Les photos, noms et adresses des violeurs condamnés seront désormais publiés sur des sites internet de l'administration fédérale. La mesure concernera d'abord New Delhi dont l'insécurité lui a valu le surnom de "capitale du viol".

Par ailleurs, davantage de femmes officiers seront recrutées par la police de Delhi.

La police a indiqué vendredi qu'une jeune écolière de 15 ans avait été égorgée après un viol collectif, jeudi, dans l'état d'Uttar Pradesh.

Loading Slideshow...
  • De nouvelles manifestations...

    Des manifestations ont suivi l'annonce dans la nuit de vendredi à samedi 29 décembre du décès de la jeune femme.

  • Morte...

    On ignore le nom de la jeune fille décédée. Celle qui était surnommée "la fille de l'Inde" ("India's Daughter") était soignée depuis deux jours par un hôpital de Singapour. Son corps devait être rapatrié en Inde ce samedi, accompagné par ses parents qui se trouvaient à son chevet lorsqu'elle a été déclarée morte samedi à 4h45 (vendredi soir en France).

  • La police critiquée...

    La police a été sévèrement critiquée pour sa réaction contre les manifestations, comprenant l'usage fréquent de gaz lacrymogènes et de canons à eau.

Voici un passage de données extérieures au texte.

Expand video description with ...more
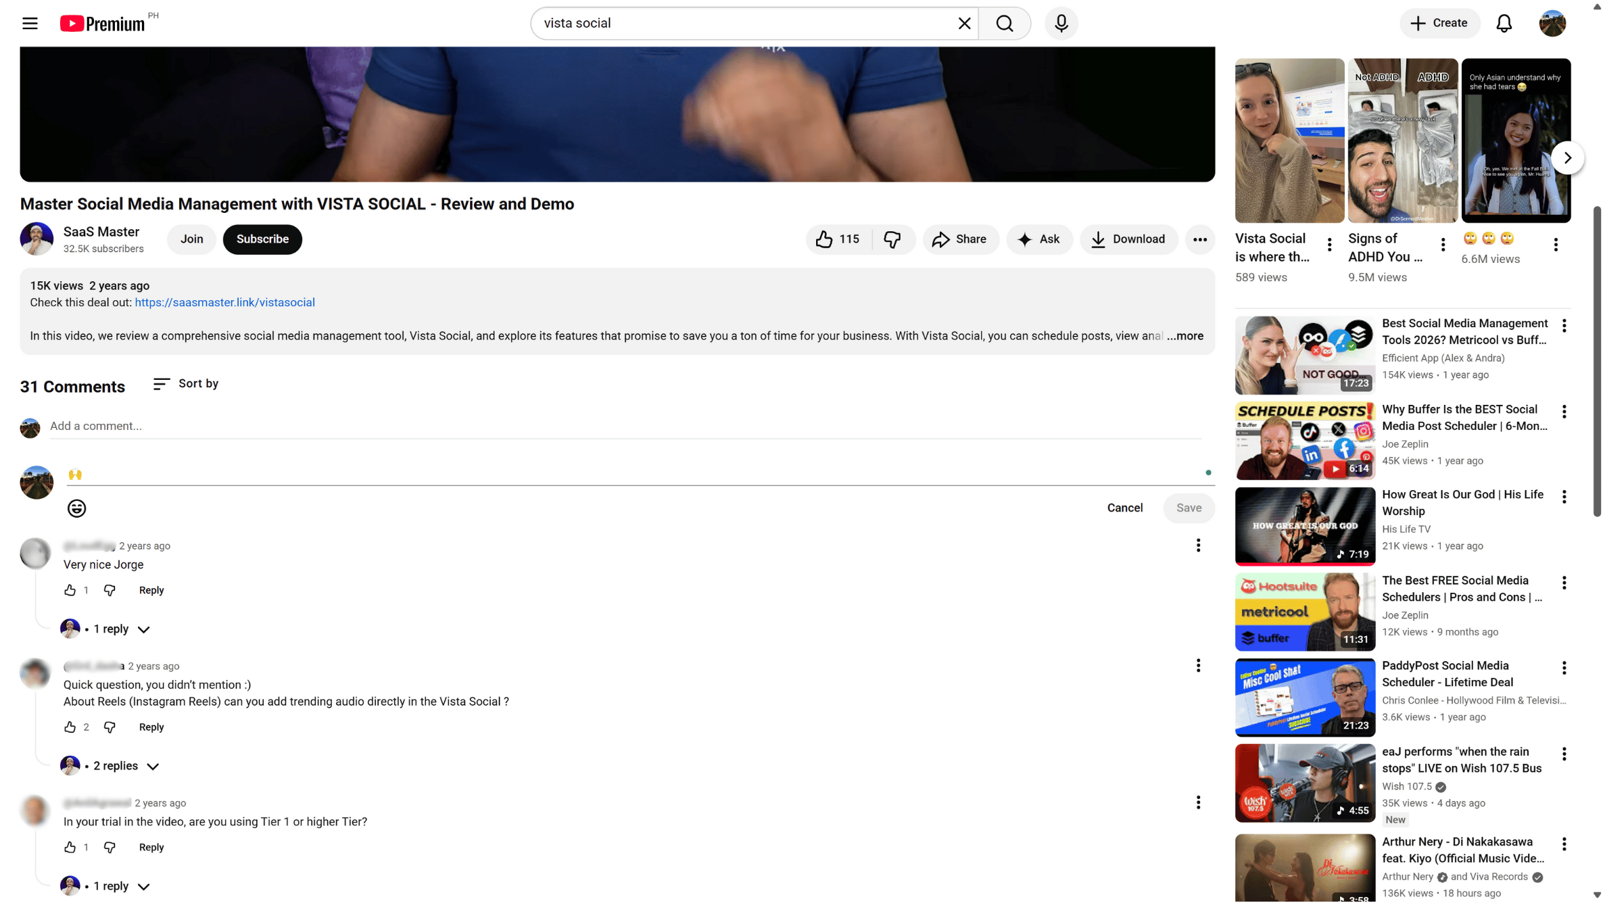 [1185, 337]
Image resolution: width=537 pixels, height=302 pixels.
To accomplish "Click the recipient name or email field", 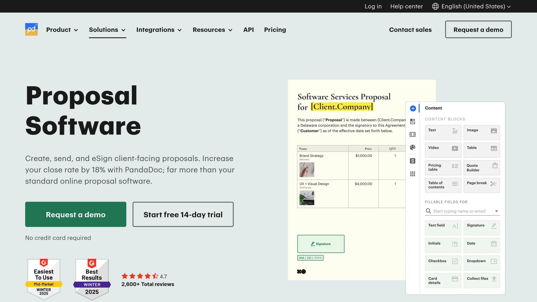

  • ...et le gouvernement.

    Le gouvernement a aussi dû se défendre d'avoir transféré la victime à Singapour afin d'éviter qu'elle ne meure sur le sol indien et ainsi n'alimente les tensions. T.C.A. Raghavan, ambassadeur indien à Singapour, a expliqué que la décision avait été prise pour des motifs médicaux après "consultations entre l'équipe médicale de Delhi et les chirurgiens et médecins de Singapour".

  • Des quartiers bouclés

    La police de New Delhi a appelé samedi la population au calme et a bouclé plusieurs quartiers du centre-ville. Le chef de la police a aussi annoncé le bouclage de la zone autour du monument de l'India Gate, épicentre de la colère des protestataires, et de dix stations de métro.

  • "Bientôt" des décisions pour protéger les femmes

    Le chef des autorités locales de New Delhi, Sheila Dikshit, a également demandé l'apaisement et assuré que "des décisions substantielles seraient prises très bientôt" pour protéger les femmes dans la capitale.

  • Ce n'est pas nouveau...

    "Le viol de la jeune femme et le traumatisme qu'elle a vécu ne sont pas nouveaux et cela est arrivé dans le passé mais cette affaire a fait sauter le couvercle de la marmite", a confié à l'AFP Anjali Raval, femme au foyer de 35 ans, lors d'un rassemblement.

  • "Pendez le violeur"

    De nombreux manifestants appelaient les autorités à pendre le violeur, comme le montre ce panneau "Hang the rapist" ("Pendez-le violeur").

  • Un crime particulièrement violent

    Les viols collectifs sont quotidiens en Inde et beaucoup d'entre eux ne font pas l'objet d'une plainte de la part des victimes, qui ne font pas confiance au système judiciaire poussif et sont découragées par les réactions des policiers hommes. Mais la nature particulièrement violente de l'attaque du bus a fait exploser la colère jusque-là contenue et a poussé le gouvernement à promettre plus de sécurité pour les femmes et des peines plus lourdes pour les crimes sexuels.

  • Les suspects arrêtés

    Les six hommes arrêtés pour cette agression devraient désormais été inculpés de meurtre, un crime qui peut leur valoir la peine de mort.